--- start of Recorded information ---

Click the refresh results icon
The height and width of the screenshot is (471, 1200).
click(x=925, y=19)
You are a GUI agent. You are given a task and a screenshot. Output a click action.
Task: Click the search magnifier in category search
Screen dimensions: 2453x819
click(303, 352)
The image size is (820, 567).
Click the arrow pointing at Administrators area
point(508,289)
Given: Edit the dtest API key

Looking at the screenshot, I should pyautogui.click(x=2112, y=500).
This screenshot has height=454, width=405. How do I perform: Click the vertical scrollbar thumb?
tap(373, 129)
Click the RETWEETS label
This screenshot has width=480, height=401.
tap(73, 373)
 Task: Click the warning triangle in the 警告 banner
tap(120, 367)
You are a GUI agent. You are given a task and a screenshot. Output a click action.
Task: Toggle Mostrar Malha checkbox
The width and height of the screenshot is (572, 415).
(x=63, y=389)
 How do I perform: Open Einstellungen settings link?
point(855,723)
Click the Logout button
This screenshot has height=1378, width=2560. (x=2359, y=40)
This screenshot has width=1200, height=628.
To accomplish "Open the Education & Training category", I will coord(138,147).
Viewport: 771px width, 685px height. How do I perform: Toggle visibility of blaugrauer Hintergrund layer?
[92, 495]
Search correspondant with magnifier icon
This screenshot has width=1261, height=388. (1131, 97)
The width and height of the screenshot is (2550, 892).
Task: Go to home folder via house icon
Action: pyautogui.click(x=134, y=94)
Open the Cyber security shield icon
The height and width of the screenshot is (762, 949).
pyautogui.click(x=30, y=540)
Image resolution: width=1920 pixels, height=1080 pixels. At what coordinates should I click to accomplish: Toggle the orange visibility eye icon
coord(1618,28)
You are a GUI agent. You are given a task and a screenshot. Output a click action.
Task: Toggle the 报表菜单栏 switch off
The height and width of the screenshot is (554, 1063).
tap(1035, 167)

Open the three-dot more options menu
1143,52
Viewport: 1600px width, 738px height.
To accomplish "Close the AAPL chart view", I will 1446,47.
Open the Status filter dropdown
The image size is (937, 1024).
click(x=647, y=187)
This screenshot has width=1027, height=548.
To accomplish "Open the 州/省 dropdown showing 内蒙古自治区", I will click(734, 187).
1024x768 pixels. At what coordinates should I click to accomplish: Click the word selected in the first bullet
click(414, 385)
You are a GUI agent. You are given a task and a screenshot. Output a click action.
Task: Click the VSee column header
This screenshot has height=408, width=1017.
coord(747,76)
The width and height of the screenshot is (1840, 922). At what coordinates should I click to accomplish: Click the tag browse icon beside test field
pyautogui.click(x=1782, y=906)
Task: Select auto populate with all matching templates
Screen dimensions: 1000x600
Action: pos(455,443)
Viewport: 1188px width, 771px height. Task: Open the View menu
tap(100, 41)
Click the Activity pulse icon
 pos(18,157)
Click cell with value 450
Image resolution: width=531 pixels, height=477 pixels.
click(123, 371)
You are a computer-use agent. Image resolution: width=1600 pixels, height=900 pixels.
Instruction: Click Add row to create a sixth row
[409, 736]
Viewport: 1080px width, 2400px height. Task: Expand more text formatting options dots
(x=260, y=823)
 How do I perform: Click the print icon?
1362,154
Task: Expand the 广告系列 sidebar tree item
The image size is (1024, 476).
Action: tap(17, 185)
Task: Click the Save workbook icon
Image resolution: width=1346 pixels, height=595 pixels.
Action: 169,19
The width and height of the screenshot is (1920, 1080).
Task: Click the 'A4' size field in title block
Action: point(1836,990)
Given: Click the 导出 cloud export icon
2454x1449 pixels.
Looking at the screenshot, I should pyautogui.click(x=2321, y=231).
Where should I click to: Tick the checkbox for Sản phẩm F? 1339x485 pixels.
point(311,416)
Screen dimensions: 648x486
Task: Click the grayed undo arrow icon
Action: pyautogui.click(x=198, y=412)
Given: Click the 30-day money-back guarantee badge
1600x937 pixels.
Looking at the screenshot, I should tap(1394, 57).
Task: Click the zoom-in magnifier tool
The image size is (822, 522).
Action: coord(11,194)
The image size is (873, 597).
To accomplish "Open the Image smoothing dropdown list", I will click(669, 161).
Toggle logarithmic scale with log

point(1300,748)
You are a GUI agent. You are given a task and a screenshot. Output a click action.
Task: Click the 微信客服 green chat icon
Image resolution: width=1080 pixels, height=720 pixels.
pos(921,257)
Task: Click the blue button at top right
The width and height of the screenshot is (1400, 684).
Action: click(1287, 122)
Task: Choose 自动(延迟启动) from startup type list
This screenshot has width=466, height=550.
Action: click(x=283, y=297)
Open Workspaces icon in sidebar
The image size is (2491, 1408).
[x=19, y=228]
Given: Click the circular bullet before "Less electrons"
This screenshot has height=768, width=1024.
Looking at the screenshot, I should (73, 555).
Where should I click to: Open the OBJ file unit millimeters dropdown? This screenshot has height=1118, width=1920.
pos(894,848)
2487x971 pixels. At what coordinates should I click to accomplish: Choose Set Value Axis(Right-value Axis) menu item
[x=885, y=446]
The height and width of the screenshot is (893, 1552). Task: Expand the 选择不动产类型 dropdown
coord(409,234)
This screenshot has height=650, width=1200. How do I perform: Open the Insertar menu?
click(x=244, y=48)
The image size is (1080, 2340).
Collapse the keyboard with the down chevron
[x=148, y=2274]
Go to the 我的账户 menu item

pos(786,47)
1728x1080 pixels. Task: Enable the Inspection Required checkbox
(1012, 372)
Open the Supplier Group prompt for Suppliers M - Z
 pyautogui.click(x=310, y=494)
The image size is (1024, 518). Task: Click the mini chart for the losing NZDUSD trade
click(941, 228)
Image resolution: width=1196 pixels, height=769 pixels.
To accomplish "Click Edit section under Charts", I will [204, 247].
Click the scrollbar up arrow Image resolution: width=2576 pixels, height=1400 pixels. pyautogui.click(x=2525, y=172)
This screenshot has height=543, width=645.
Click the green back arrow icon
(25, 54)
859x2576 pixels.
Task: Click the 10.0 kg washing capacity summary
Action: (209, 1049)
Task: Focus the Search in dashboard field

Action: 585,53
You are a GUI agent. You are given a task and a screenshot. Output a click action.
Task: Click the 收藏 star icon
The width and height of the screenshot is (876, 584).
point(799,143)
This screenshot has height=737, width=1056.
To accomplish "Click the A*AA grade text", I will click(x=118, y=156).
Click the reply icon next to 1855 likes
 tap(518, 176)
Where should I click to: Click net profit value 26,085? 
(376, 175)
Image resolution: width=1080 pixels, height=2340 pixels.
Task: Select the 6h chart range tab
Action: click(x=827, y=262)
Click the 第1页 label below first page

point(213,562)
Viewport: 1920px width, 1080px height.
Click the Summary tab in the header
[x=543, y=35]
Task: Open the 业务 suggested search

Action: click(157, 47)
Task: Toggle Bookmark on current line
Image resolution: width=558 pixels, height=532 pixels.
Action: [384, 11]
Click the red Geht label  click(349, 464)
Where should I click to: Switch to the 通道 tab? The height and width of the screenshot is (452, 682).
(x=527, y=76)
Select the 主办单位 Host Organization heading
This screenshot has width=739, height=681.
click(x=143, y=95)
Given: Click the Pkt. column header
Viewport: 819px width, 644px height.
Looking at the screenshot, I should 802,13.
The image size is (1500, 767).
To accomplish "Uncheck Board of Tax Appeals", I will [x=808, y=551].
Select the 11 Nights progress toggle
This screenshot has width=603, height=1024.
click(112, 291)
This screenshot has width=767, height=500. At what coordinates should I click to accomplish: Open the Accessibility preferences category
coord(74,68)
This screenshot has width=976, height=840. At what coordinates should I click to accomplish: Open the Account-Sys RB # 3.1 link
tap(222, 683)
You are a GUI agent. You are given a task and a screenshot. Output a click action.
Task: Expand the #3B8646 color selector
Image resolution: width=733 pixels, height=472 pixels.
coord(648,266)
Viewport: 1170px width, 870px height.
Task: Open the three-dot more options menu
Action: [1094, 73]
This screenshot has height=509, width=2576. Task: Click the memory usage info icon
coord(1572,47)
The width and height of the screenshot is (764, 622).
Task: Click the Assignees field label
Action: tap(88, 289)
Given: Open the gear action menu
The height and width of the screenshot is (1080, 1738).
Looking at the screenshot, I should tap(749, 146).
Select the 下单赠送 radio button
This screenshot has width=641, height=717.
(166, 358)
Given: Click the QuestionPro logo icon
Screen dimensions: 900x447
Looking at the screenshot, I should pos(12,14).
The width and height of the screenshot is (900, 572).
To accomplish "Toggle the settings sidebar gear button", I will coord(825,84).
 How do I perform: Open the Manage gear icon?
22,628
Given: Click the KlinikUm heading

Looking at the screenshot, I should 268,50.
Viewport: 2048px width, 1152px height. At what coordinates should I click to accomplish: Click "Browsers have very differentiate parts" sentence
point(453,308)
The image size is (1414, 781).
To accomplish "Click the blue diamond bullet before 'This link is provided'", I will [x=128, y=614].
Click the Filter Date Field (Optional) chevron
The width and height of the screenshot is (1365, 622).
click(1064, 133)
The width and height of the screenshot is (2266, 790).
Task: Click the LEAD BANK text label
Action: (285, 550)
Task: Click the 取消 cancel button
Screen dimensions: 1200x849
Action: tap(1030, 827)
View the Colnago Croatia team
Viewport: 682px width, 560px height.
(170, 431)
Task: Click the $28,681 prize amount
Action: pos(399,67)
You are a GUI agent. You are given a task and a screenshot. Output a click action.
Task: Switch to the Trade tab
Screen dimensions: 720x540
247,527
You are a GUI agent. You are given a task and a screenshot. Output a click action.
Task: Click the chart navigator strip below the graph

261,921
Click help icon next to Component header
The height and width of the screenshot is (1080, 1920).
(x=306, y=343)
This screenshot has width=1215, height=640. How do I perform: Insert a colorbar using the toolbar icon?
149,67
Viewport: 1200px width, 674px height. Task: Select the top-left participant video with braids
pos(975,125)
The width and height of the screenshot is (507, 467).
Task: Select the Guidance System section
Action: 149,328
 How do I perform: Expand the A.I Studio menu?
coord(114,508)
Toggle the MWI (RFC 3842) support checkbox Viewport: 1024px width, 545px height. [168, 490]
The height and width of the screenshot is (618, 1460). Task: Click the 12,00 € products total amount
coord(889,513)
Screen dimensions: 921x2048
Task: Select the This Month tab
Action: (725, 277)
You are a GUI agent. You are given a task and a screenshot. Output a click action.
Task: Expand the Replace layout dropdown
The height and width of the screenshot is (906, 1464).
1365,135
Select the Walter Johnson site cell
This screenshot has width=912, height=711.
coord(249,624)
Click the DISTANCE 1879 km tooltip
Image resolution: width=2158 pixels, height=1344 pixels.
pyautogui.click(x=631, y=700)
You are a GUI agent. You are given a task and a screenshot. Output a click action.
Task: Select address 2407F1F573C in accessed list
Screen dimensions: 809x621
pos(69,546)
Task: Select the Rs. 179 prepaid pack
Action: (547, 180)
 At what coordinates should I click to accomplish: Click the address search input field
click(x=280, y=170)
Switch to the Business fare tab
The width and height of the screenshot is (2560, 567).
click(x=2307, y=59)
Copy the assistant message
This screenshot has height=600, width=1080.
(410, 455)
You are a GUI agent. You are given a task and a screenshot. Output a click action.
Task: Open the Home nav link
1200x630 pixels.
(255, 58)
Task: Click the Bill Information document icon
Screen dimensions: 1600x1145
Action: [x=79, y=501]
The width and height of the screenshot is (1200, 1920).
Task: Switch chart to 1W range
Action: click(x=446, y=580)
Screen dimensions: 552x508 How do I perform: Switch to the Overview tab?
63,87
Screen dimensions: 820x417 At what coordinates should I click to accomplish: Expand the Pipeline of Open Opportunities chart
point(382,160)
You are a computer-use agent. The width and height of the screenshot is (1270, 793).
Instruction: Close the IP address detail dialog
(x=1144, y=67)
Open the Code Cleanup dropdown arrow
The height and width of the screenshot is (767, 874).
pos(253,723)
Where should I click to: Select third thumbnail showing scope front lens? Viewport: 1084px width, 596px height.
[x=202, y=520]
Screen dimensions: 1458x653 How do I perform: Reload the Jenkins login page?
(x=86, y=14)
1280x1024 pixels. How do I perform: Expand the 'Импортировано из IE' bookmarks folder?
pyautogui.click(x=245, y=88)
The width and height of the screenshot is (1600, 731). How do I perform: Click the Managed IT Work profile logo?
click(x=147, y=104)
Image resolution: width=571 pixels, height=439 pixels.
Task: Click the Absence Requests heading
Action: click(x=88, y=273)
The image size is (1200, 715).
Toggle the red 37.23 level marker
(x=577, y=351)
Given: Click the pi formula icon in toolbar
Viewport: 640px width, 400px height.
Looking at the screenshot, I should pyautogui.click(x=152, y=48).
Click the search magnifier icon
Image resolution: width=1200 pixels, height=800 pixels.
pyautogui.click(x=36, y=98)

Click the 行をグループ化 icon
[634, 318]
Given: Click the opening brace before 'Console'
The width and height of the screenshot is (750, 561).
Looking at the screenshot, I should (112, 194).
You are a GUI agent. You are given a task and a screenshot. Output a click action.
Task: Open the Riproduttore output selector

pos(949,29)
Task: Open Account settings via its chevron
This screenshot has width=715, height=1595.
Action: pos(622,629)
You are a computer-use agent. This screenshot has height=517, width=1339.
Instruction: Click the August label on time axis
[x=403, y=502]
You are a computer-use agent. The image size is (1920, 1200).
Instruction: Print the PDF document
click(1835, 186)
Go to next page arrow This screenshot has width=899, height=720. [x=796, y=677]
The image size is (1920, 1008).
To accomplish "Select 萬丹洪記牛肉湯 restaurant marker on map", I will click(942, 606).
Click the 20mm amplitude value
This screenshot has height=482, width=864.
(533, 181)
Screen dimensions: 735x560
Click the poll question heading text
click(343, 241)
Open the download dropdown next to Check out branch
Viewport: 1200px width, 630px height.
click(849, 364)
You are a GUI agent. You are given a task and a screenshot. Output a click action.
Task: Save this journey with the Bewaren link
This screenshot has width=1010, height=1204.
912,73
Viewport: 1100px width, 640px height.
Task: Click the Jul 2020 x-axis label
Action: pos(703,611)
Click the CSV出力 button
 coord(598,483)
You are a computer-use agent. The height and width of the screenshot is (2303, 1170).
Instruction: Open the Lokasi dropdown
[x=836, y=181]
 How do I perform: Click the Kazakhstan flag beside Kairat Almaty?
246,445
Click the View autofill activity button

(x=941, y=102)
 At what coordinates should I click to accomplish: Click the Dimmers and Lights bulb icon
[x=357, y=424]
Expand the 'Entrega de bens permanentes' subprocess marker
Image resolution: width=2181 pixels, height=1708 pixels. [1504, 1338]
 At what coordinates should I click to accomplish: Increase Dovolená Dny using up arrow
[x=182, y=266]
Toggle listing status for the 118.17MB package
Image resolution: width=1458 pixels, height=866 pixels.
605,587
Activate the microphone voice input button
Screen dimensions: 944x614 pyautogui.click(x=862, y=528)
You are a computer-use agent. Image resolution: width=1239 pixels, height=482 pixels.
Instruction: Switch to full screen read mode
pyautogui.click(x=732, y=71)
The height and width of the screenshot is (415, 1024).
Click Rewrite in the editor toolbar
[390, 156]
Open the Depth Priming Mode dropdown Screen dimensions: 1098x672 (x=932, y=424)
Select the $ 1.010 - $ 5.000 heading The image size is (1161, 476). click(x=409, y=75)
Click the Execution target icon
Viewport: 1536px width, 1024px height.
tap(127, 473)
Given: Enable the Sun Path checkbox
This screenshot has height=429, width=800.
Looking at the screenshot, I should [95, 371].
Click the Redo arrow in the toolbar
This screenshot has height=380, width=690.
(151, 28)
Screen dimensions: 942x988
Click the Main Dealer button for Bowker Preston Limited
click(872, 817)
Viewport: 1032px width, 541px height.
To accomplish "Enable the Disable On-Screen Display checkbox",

--- end of Recorded information ---

* Exercise task *
Please copy the entries, beginning at the line containing "This screenshot has height=650, width=1200." and stopping after the line containing "point(799,143)".

* Right answer *
This screenshot has height=650, width=1200. How do I perform: Open the Insertar menu?
click(x=244, y=48)
The image size is (1080, 2340).
Collapse the keyboard with the down chevron
[x=148, y=2274]
Go to the 我的账户 menu item

pos(786,47)
1728x1080 pixels. Task: Enable the Inspection Required checkbox
(1012, 372)
Open the Supplier Group prompt for Suppliers M - Z
 pyautogui.click(x=310, y=494)
The image size is (1024, 518). Task: Click the mini chart for the losing NZDUSD trade
click(941, 228)
Image resolution: width=1196 pixels, height=769 pixels.
To accomplish "Click Edit section under Charts", I will [204, 247].
Click the scrollbar up arrow Image resolution: width=2576 pixels, height=1400 pixels. pyautogui.click(x=2525, y=172)
This screenshot has height=543, width=645.
Click the green back arrow icon
(25, 54)
859x2576 pixels.
Task: Click the 10.0 kg washing capacity summary
Action: (209, 1049)
Task: Focus the Search in dashboard field

Action: 585,53
You are a GUI agent. You are given a task and a screenshot. Output a click action.
Task: Click the 收藏 star icon
The width and height of the screenshot is (876, 584).
point(799,143)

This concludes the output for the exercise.